In order to investigate the local processes in axons and dendrites in more detail, high resolution optical microscopy is a powerful tool which is generally used also in the investigation of homeostatic processes, with which the cell is stabilizing its equilibrium by self-regulation. However, due to the complexity of the instrumentation, conventional optical microscopy is unable to observe living cells in vivo in a compact, regular incubator environment. At the same time, conventional microscopy cannot image macroscopically long cells with highest optical resolution, since high optical resolution is typically accompanied by a small field-of-view. These restrictions of conventional microscopy are particularly limiting when axons and dendrites are to be investigated.
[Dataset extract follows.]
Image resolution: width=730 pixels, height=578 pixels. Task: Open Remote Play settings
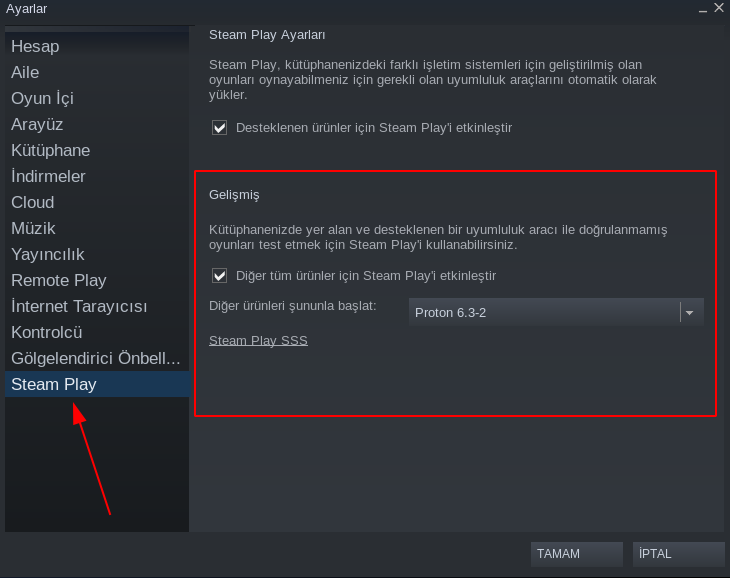click(59, 281)
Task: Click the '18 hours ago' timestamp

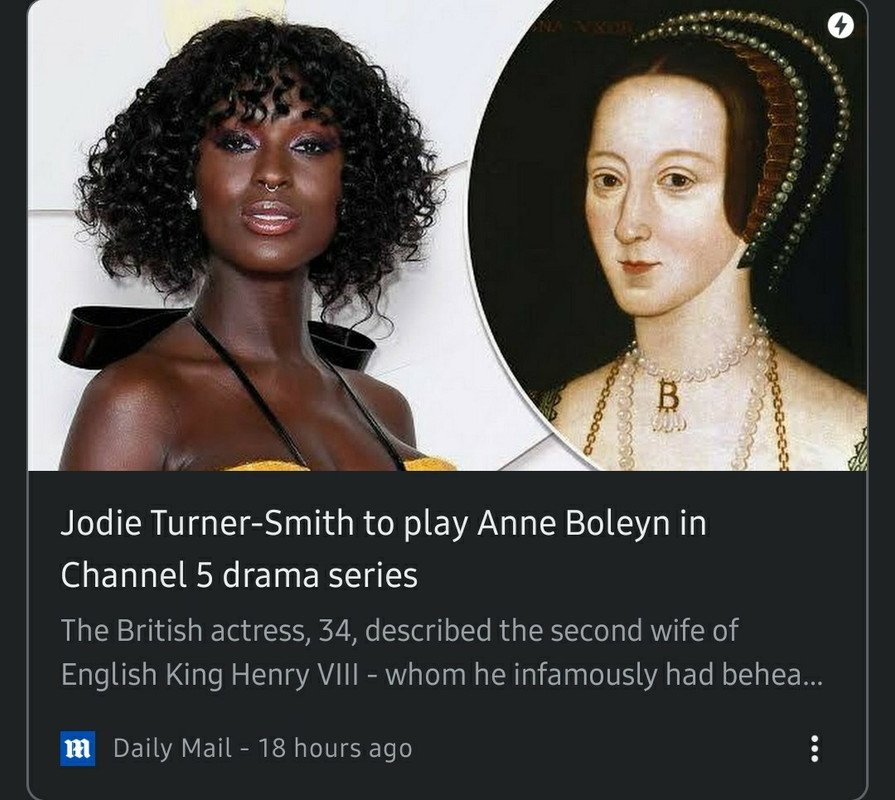Action: click(x=335, y=748)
The investigation of neurological processes places high demands on measurement methods and instruments. The active optical components used should provide detailed information with as little damage as possible and be usable simultaneously with other stimuli or measuring instruments. The innovative approaches necessary to tackle this challenge will through high levels of integration and customization provide the key to understanding metabolic processes of the nervous system.
The processing of smallest light sources of a certain wavelength and their almost arbitrary arrangement into arrays of different dimensions is one of the core competences of the Institute of Semiconductor Technology ,,. Such light-emitting diodes (LEDs) can be used for various purposes, which in this project will also serve to study metabolic homeostasis.
On the one hand, with the help of the locally very precisely confinable light emission, compact and robust imaging units can be implemented, which, according to the principle of lensless digital holography, enable the continuous observation of biological samples within commercially available incubators. With a resolution of currently 2.2 µm, cells can be imaged and their change and movement analyzed by image processing algorithms (see Figure) .
Prototype of a lensless microscope. The associated application for operating the microscope and displaying the image is shown on the smartphone.
On the other hand, LEDs arranged in arrays offer the possibility of precise and locally highly resolved optical stimulation of biological samples. Different concepts for the use of structured light fields for optogenetic questions are investigated for this project and developed in an interdisciplinary way.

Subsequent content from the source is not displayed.